Ce vécu commun pourrait me faire dire « je te comprends ». Il n’en est rien. Je ne comprends pas qu’on puisse être aussi méprisant. Je ne comprends pas qu’on prêche des recettes miracles qui ne seront bonnes que pour nous-même et seulement un temps. Je ne comprends pas qu’on se complaise dans le nombrilisme. Je ne comprends pas cette quête de vérité transcendante. Je ne comprends pas l’absence totale d’humilité. Sincèrement, c’est pas une figure de style, je ne me comprends pas.

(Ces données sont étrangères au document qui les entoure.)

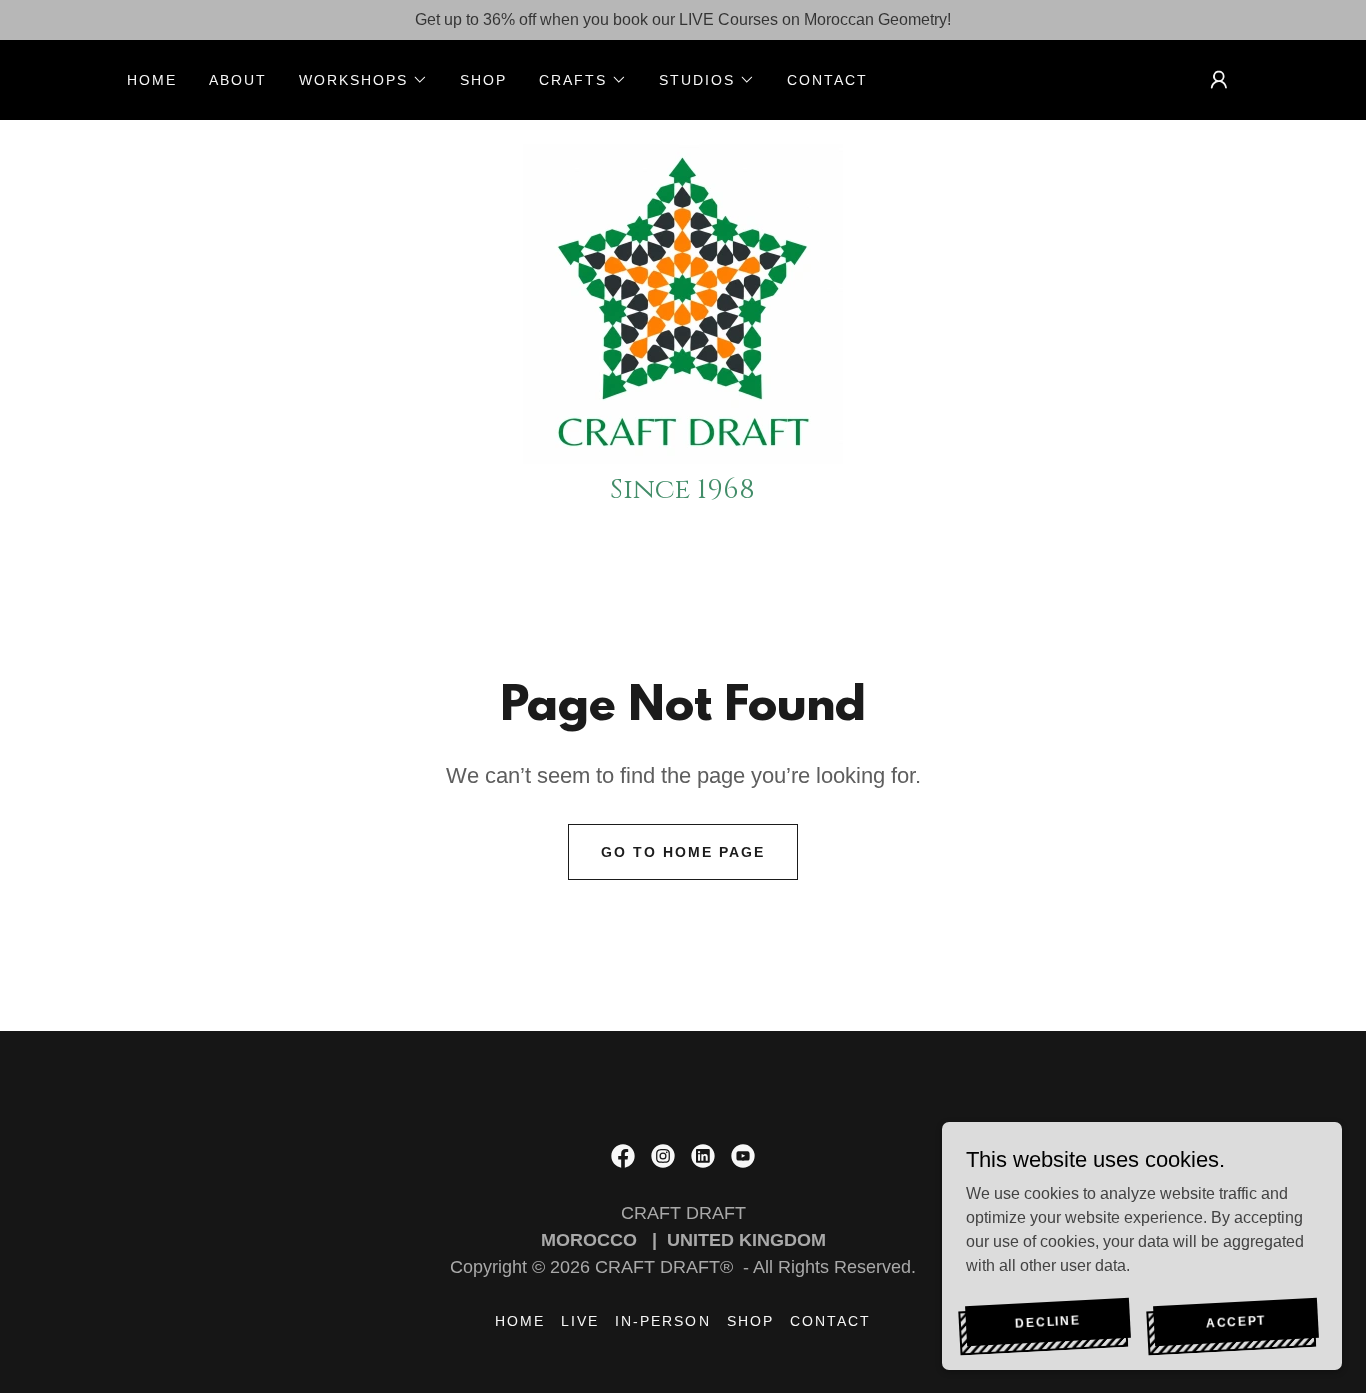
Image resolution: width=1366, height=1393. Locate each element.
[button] (363, 80)
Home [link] (152, 80)
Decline (1048, 1320)
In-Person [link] (662, 1321)
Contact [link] (827, 80)
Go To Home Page (683, 852)
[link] (683, 302)
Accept (1236, 1320)
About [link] (238, 80)
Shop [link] (483, 80)
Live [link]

Je ne comprends pas comment j’en suis arrivé là, et puisque je ne passe pas mes journées sur le divan d’un psychanalyste j’imagine que ça sera l’énigme de ma vie. Ce que je sais aujourd’hui, c’est que je suis immunisé. Il n’est pas né celui qui me prendra de nouveau de haut, pour me dire d’un ton culpabilisant ou dédaigneux quoi faire de ma vie, avec qui et comment. Si je combat l’aliénation sociale, ce n’est pas pour suivre un énième gourou de la révolution. Manque de bol pour toi, j’ai été disciple de trop d’entre eux, je t’ai reniflé à mille lieux.

Je te souhaite qu’on te traite comme tu traites les autres : comme de la merde. C’est à mon sens le seul conseil avisé qui vaille. La seule manière de sortir du cercle vicieux de l’autosuffisance méprisante : le boomerang. Le prendre en pleine poire, ça peut remettre les idées en place, si si je t’assure. Alors excuse-moi si j’ai été trop gentil. J’aurais aimé savoir te chier dessus comme tu m’as chié dessus. Je ne suis pas certain d’avoir réussi. Tu en tiens une bonne couche. Et je ne vais pas en écrire un roman.

Bien à toi,

un anarchiste

PS : Mais si tu m’offres tes royalties, je veux bien continuer. Ça mettrait du beurre dans les épinards. A défaut de rendre ma vie moins lamentable, ça la rendra peut-être plus supportable. Chez moi on ne crache pas sur l’argent aussi facilement.